No entanto, também teve o cuidado de cultivar laços com os EUA. Em 2018, iniciou negociações sobre um tratado de defesa com Washington. O acordo foi ratificado no ano passado, mas não antes de Fico ter dito num protesto que era “traição” e que comprometeria a soberania da Eslováquia e provocaria a Rússia – alegações rejeitadas pelos governos eslovaco e dos EUA.
Agora, Fico repete a afirmação não apoiada de Putin de que o governo ucraniano dirige um estado nazi, do qual os russos étnicos no leste do país precisavam de protecção.

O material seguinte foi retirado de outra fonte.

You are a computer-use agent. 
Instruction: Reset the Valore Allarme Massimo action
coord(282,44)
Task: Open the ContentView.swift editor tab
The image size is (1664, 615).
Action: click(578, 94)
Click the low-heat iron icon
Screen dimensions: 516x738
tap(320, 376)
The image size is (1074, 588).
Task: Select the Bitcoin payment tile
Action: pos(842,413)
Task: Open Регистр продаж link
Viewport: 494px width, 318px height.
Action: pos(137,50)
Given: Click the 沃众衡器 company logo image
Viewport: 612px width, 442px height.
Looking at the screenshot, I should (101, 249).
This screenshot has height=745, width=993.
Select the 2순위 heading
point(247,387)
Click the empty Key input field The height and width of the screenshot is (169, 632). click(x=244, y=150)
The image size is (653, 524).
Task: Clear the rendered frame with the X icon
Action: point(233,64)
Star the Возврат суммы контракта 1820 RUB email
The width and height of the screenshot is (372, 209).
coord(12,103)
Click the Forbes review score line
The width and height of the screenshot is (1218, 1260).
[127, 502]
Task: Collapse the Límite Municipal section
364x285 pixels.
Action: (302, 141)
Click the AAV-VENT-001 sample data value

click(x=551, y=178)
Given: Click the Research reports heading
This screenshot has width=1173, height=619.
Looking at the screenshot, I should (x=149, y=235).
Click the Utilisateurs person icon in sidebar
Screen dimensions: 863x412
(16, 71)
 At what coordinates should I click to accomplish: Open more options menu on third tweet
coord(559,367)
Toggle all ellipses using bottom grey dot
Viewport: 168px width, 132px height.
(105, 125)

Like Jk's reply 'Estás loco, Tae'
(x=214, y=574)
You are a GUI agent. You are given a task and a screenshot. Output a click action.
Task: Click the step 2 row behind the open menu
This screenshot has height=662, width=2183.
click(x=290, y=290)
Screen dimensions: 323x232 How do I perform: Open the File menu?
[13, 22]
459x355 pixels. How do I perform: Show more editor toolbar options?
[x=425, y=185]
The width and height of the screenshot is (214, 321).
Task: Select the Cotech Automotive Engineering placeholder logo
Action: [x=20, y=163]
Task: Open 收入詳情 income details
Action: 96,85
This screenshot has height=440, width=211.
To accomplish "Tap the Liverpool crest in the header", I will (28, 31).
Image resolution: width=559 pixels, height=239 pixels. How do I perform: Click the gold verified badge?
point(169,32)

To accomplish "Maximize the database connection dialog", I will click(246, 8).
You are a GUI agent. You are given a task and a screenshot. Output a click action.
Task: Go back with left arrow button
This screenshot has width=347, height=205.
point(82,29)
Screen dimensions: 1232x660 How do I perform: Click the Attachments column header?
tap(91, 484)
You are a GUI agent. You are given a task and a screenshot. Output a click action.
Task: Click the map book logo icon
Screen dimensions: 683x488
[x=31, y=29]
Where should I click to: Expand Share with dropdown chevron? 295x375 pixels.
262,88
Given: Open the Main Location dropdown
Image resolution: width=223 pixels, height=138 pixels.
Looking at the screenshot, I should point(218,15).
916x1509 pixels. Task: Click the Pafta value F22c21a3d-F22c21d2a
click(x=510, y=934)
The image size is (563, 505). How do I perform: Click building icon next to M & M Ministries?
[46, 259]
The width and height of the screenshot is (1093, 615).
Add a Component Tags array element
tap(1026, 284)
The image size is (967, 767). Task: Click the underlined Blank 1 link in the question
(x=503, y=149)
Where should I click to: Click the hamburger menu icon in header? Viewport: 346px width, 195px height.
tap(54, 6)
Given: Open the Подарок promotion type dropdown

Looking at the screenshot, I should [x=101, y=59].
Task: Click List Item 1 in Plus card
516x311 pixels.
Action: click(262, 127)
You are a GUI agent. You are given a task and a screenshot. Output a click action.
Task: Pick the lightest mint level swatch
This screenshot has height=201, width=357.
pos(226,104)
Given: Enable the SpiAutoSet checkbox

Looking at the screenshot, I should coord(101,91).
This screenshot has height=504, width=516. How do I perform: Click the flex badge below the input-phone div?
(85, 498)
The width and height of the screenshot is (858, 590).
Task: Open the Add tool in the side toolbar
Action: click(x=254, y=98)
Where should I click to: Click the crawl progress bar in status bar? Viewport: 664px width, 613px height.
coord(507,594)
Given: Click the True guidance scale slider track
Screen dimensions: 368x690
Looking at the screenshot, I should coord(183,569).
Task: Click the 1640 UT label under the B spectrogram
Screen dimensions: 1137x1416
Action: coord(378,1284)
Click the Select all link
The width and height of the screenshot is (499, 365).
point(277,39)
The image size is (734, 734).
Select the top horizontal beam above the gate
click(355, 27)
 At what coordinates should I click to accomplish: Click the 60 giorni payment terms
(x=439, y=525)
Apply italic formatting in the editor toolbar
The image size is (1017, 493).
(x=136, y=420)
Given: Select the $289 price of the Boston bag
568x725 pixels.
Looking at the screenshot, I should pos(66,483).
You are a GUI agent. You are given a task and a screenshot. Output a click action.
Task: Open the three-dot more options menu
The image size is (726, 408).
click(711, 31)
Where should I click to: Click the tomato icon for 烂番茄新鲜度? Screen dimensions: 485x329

“A guerra na Ucrânia não começou ontem nem no ano passado. Tudo começou em 2014, quando os nazis e fascistas ucranianos começaram a assassinar os cidadãos russos em Donbass e Luhansk”, disse Fico aos seus apoiantes no mês passado.
Fico costumava ser mais pragmático. Durante o seu primeiro mandato como primeiro-ministro, a Eslováquia foi aceite no Espaço Schengen isento de vistos da UE em 2007 e adoptou o euro como moeda em 2009. Após a queda do governo que o substituiu, Fico regressou ao cargo em 2012.
Ele concorreu sem sucesso à presidência em 2014 e recuperou o cargo de primeiro-ministro em 2016, mas foi forçado a renunciar dois anos depois, após o assassinato do jornalista investigativo Jan Kuciak e sua noiva.
Antes de sua morte, Kuciak escreveu sobre supostos laços entre a máfia italiana e pessoas próximas a Fico e sobre corrupção ligada ao partido de Fico. As mortes provocaram protestos nas ruas e levaram ao colapso do governo de coligação de Fico.
O Smer contaminado pelo escândalo, em campanha com uma chapa anti-imigração, perdeu as eleições de 2020. O governo de coligação de quatro partidos que assumiu o poder fez do combate à corrupção um foco fundamental.
Dezenas de altos funcionários, policiais, juízes, promotores, políticos e empresários ligados à Smer foram condenados por corrupção e outros crimes.
O próprio Fico enfrentou acusações criminais no ano passado por criar um grupo criminoso e abuso de poder, mas o procurador-geral pró-Rússia da Eslováquia rejeitou a acusação.
Quase todas as sondagens prevêem um resultado de primeiro lugar para Smer nas eleições parlamentares, com cerca de 20% dos votos. Fico precisaria então do apoio de outros partidos para formar um governo.
“A sua forte motivação é evitar a investigação criminal”, disse Grigorij Meseznikov, presidente do Instituto de Assuntos Públicos, uma organização não governamental pró-democracia. “O seu regresso ao poder será um problema para a Eslováquia em todos os aspectos.”